## WHAT YOU HAVE TO DO
Pull out of the data below the stretch of lines bounded by the one containing "Viewport: 1183px width, 847px height." and the one containing "Task: Click the BLACK DESERT header title", both bounds included, unchanged.

Start of Block

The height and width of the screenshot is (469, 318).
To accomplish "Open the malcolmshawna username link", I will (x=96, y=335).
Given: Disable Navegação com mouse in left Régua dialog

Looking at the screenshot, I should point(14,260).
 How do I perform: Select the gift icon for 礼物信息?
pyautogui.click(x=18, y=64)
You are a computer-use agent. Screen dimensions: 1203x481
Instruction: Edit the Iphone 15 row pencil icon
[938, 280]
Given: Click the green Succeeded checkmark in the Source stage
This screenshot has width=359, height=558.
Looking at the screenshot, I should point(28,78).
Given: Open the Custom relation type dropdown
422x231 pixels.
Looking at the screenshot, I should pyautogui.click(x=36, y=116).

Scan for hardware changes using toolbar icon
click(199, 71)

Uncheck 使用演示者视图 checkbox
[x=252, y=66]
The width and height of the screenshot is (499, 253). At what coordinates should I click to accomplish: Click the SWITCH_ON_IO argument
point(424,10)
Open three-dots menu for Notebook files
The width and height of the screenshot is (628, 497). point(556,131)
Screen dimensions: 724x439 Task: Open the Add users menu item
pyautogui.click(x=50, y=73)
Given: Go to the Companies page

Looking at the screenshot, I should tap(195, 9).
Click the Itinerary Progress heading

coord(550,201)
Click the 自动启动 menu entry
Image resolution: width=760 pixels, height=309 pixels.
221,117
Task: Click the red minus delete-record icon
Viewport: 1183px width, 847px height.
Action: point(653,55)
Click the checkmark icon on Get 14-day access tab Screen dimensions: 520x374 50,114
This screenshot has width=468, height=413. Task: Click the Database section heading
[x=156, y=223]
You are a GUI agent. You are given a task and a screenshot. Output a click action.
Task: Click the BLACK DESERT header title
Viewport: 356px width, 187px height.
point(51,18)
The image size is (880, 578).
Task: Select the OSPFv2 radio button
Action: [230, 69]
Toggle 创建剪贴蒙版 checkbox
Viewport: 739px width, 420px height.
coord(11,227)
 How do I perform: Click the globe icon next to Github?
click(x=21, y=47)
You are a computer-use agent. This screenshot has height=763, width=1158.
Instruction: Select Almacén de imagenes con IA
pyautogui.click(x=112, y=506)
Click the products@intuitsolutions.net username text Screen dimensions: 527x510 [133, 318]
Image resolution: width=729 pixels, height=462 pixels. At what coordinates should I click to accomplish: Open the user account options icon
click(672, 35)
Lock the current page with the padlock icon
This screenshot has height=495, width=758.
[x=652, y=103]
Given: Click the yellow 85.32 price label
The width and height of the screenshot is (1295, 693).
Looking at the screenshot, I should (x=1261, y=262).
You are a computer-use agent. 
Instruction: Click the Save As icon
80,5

End of Block

## YOUR RESPONSE
Viewport: 1183px width, 847px height.
Action: point(653,55)
Click the checkmark icon on Get 14-day access tab Screen dimensions: 520x374 50,114
This screenshot has width=468, height=413. Task: Click the Database section heading
[x=156, y=223]
You are a GUI agent. You are given a task and a screenshot. Output a click action.
Task: Click the BLACK DESERT header title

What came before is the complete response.